To generate a native executable, run the following command:
./gradlew :gcp:nativeCompile
The native executable will be created in the gcp/build/native/nativeCompile/ directory.
./mvnw install -pl lib -am
./mvnw package -pl gcp -Dpackaging=native-image
The native executable will be created in gcp/target/ directory.
The application starts on port 8080. Test it as described in the previous section. The application should behave exactly as when you ran it from a JAR file, but with reduced startup time and smaller memory footprint.
5. Stop the Database Instance and Delete the Project #
Use the following command to stop the database instance:
gcloud sql instances patch micronaut-guides-mysql \
--activation-policy=NEVER
6. Clean Up Cloud Resources #
After you have finished this guide, you can clean up the resources you created on Google Cloud Platform so you will not be billed for them in the future. The following sections describe how to delete or turn off these resources.

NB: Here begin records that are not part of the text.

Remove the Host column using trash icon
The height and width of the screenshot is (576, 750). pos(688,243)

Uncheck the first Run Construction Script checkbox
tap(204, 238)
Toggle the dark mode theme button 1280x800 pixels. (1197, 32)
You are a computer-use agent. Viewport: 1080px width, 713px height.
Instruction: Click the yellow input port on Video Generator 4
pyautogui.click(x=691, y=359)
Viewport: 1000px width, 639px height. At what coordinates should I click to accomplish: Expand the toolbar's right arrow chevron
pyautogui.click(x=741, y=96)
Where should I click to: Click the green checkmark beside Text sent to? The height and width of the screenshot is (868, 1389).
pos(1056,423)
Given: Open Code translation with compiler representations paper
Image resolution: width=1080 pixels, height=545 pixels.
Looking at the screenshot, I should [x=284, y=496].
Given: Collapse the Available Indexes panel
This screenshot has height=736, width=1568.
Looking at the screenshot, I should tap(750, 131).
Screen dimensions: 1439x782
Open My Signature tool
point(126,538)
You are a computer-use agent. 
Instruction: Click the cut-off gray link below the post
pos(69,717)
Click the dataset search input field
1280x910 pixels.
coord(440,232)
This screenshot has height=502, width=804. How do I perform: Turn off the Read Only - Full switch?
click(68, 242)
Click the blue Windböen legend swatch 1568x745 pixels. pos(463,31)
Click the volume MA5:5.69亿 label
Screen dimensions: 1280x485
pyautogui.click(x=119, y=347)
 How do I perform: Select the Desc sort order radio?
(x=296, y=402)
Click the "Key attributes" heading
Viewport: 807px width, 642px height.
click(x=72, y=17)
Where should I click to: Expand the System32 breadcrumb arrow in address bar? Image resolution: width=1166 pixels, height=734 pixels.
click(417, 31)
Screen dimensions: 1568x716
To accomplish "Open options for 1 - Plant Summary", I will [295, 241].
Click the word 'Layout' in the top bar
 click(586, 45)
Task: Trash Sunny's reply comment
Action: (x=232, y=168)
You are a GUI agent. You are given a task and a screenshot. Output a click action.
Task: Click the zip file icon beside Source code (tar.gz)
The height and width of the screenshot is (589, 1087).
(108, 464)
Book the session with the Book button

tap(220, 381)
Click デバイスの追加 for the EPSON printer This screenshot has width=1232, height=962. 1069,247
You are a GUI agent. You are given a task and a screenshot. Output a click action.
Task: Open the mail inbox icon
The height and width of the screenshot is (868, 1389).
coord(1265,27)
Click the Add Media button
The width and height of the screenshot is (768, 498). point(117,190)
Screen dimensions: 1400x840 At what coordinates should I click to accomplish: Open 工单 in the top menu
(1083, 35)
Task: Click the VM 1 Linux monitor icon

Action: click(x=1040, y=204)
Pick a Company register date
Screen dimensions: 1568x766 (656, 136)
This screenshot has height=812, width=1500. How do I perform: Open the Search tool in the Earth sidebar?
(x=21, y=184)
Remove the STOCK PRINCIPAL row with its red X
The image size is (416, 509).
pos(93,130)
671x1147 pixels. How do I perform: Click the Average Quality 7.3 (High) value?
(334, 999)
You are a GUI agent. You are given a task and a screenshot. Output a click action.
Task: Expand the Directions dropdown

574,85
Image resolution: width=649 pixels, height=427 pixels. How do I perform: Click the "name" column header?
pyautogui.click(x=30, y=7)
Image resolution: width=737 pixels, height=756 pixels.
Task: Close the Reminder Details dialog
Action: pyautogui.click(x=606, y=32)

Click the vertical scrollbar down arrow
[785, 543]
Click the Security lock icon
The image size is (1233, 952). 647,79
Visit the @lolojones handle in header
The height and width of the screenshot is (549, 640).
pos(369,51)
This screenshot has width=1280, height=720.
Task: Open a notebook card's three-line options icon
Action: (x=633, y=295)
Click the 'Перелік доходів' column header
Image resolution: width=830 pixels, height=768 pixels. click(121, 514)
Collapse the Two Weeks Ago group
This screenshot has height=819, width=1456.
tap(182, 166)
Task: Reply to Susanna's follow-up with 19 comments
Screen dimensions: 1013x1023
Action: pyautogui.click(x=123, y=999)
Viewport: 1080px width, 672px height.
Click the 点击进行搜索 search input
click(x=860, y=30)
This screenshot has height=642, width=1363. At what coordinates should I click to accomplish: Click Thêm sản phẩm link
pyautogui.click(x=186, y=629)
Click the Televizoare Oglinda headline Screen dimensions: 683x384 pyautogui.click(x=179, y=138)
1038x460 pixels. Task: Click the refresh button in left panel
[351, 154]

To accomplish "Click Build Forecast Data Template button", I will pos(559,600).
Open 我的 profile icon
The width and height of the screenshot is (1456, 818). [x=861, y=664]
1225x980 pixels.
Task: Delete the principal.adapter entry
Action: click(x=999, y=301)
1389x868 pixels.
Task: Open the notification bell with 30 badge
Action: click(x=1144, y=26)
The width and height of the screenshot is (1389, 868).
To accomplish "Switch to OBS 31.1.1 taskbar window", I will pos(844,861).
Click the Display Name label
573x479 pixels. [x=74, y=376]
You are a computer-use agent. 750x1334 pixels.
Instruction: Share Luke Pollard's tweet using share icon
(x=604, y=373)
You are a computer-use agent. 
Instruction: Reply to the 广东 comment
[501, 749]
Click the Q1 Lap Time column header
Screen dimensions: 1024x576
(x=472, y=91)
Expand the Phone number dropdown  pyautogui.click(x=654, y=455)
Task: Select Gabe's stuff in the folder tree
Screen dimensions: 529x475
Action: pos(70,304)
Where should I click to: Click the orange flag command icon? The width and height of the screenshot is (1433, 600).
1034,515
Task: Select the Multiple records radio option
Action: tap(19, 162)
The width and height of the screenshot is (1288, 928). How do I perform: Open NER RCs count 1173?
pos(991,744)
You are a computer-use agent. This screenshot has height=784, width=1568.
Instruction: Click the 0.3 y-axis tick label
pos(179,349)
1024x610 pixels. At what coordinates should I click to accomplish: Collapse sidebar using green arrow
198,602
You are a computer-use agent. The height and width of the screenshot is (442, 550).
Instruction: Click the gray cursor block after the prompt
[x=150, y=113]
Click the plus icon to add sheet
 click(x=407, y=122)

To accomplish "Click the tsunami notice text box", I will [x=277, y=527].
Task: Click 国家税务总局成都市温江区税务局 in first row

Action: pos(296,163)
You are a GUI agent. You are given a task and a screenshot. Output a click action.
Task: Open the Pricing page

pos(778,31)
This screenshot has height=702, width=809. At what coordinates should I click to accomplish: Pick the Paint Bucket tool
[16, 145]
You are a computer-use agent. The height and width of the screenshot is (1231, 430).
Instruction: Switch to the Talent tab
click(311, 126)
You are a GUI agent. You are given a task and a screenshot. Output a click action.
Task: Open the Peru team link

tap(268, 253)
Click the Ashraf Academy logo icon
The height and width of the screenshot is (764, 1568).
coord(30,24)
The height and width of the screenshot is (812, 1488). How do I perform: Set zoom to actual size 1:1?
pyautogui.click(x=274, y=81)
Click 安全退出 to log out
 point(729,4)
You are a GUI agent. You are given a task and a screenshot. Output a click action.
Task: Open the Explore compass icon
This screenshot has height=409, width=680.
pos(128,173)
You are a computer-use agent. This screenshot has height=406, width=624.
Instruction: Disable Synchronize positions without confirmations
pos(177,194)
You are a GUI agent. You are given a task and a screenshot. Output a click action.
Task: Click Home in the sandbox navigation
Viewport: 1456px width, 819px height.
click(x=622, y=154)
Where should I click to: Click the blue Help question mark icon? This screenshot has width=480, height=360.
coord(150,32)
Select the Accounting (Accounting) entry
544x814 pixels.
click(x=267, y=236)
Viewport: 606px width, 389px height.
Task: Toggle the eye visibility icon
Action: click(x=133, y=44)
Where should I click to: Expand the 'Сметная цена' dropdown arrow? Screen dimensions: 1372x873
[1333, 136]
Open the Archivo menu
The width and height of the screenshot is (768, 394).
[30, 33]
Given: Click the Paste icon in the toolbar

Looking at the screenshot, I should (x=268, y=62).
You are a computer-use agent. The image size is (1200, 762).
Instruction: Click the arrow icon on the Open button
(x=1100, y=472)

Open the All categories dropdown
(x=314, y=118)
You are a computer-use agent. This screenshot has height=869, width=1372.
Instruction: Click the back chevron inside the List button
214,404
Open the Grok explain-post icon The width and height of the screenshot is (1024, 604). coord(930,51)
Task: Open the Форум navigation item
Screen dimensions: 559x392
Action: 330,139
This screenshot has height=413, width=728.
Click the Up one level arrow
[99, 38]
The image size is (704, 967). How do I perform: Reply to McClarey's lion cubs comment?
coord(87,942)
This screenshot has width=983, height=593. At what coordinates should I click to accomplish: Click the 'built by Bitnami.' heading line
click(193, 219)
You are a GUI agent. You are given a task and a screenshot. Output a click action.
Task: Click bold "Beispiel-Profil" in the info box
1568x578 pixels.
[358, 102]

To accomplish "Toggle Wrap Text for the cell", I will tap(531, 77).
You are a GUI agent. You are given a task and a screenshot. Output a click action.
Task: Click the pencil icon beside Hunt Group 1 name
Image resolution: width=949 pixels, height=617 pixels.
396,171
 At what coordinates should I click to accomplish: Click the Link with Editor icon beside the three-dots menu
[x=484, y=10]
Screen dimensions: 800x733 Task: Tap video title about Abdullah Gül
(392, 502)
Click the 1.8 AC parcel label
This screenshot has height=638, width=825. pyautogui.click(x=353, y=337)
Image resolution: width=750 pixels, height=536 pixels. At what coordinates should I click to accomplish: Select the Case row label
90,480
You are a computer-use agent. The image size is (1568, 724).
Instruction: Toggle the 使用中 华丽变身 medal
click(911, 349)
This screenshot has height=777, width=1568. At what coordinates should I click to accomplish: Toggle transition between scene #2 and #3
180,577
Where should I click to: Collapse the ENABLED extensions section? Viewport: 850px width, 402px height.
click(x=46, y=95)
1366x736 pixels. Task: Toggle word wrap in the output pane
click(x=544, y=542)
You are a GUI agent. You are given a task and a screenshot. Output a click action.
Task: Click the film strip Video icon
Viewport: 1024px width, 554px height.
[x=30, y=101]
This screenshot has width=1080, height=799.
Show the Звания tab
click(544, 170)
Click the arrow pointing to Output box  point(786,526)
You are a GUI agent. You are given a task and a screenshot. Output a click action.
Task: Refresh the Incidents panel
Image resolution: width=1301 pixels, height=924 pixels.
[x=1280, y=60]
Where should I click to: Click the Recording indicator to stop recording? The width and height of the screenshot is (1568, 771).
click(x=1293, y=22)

The easiest way to eliminate billing is to delete the project.
Deleting a project has the following consequences:
- If you used an existing project, you will also delete all previous resources in that project.
- You cannot reuse the project ID of a deleted project. If you created a custom project ID that you plan to use in the future, you should delete the resources inside the project instead. This ensures that URLs that use the project ID, such as an appspot.com URL, remain available.
- If you are exploring multiple guides, reusing projects instead of deleting them prevents you from exceeding project quota limits.
- In the Cloud Platform Console, go to the Projects page.
- In the project list, select the project you want to delete and click Delete project. After selecting the check box next to the project name, click Delete project.
- In the dialog box, enter the project ID, and then click Shut down to delete the project.
Summary #
This guide demonstrated how to create a Java application that accesses secrets in Google Secret Manager. You also saw how to package this application into a native executable.